BEGIN The data

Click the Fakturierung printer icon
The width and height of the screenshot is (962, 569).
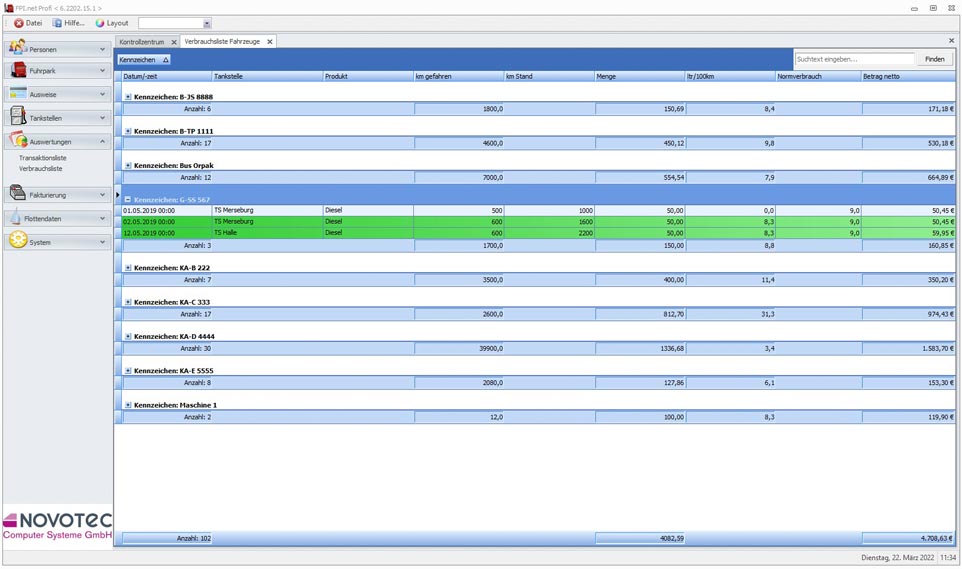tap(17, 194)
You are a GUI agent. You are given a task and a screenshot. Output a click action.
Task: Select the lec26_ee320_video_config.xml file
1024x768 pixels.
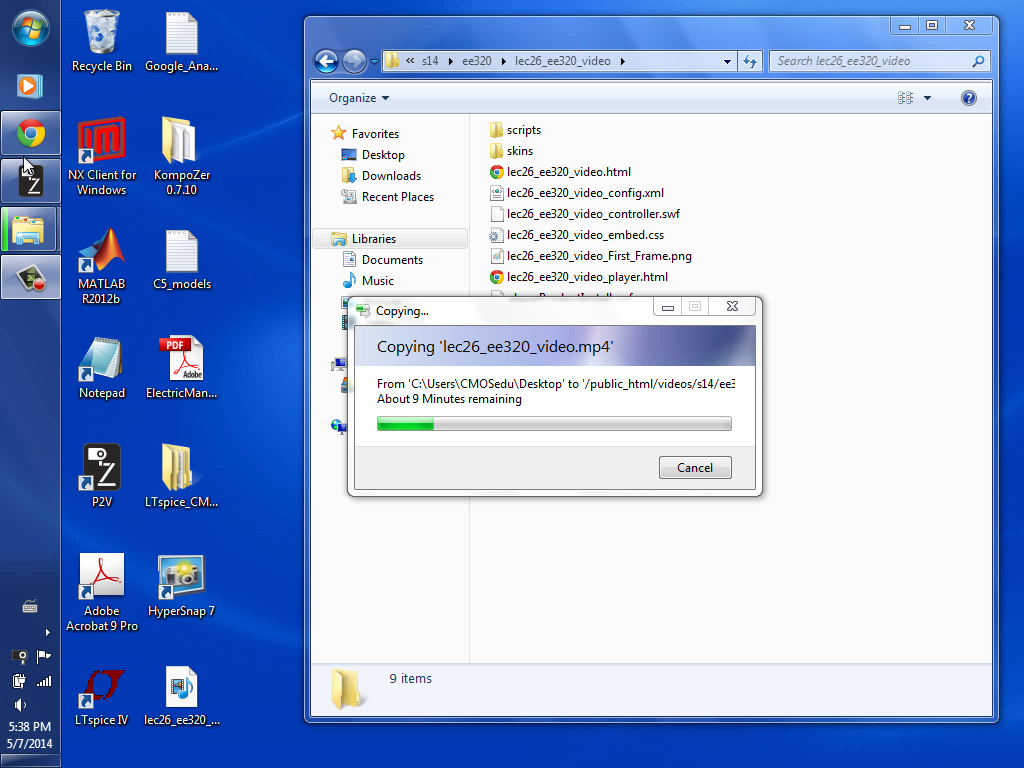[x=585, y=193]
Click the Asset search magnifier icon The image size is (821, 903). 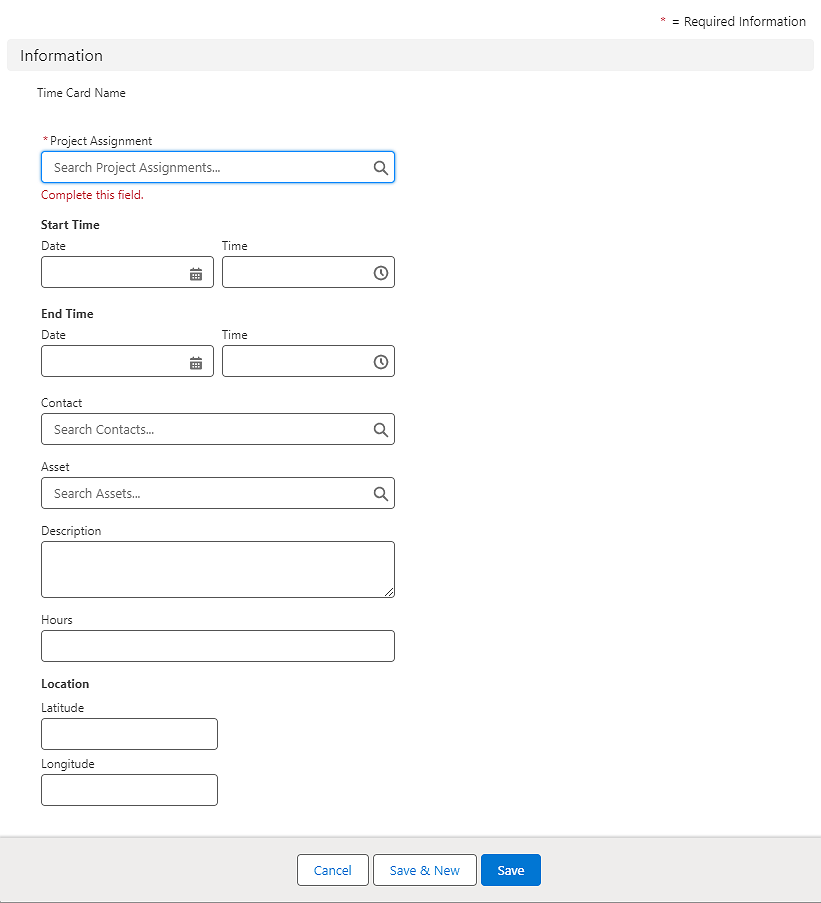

END The data
BEGIN The data

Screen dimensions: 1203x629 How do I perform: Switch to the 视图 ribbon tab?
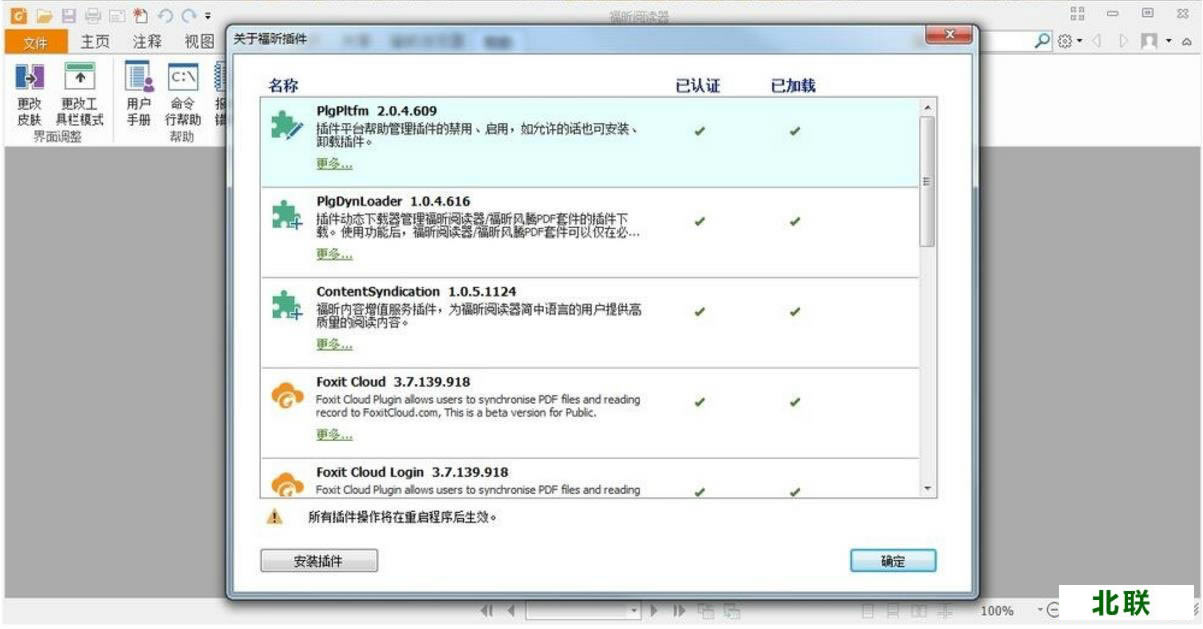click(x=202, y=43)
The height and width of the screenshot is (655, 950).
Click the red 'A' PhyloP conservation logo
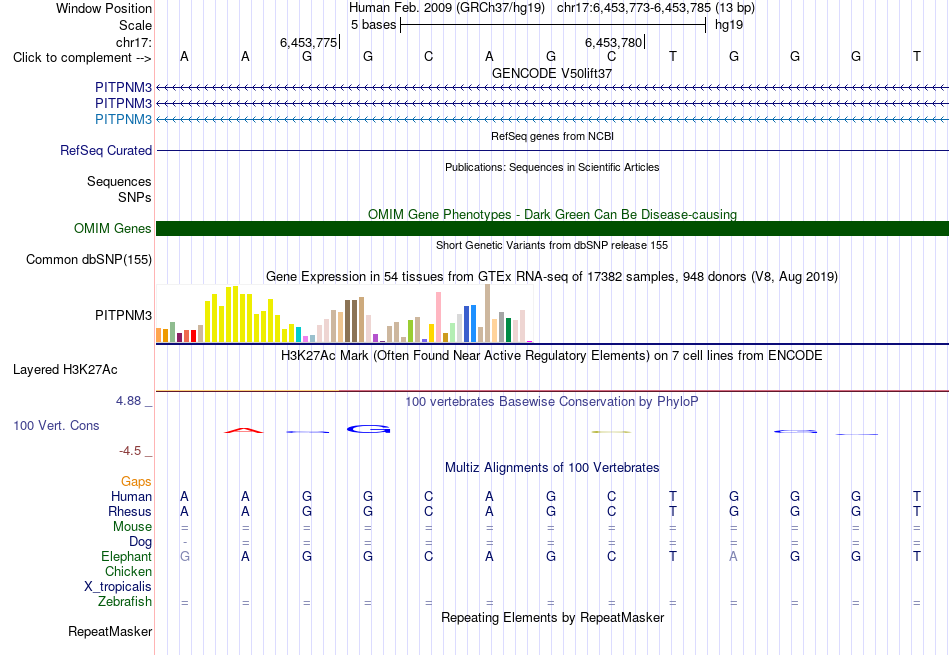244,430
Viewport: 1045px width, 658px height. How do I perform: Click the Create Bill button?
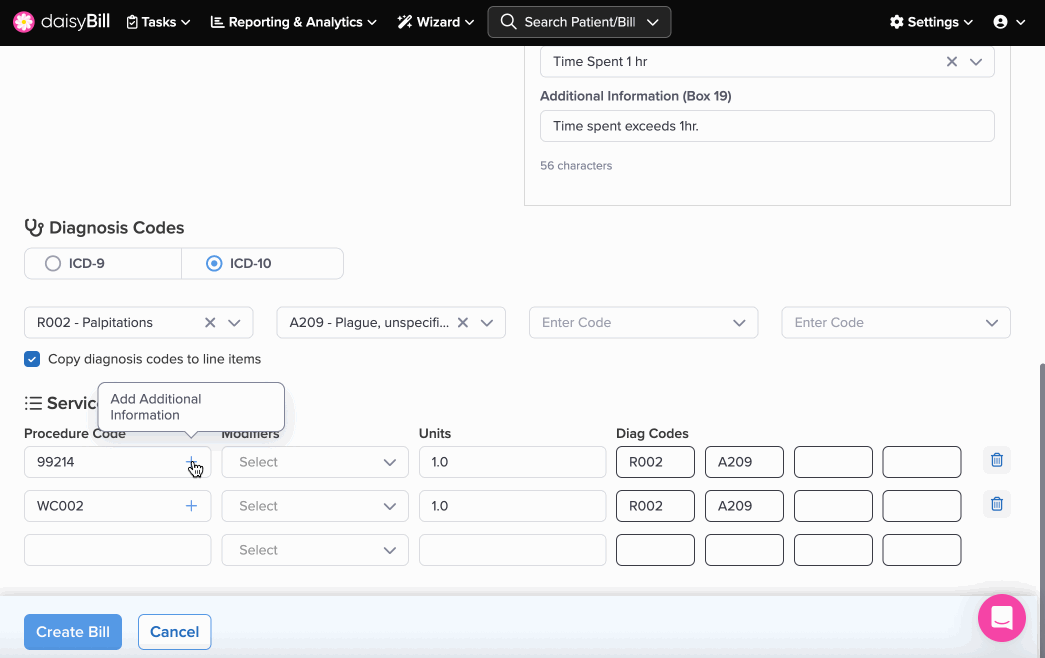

END The data

What you have to do: Please set down, exactly and with no pictures, the lines in the entries above starting at the one holding "Click the Fakturierung printer icon" and ending at the one holding "Click the Asset", ends included.

Reply:
Click the Fakturierung printer icon
The width and height of the screenshot is (962, 569).
tap(17, 194)
You are a GUI agent. You are given a task and a screenshot. Output a click action.
Task: Select the lec26_ee320_video_config.xml file
1024x768 pixels.
[x=585, y=193]
Click the Asset search magnifier icon The image size is (821, 903). 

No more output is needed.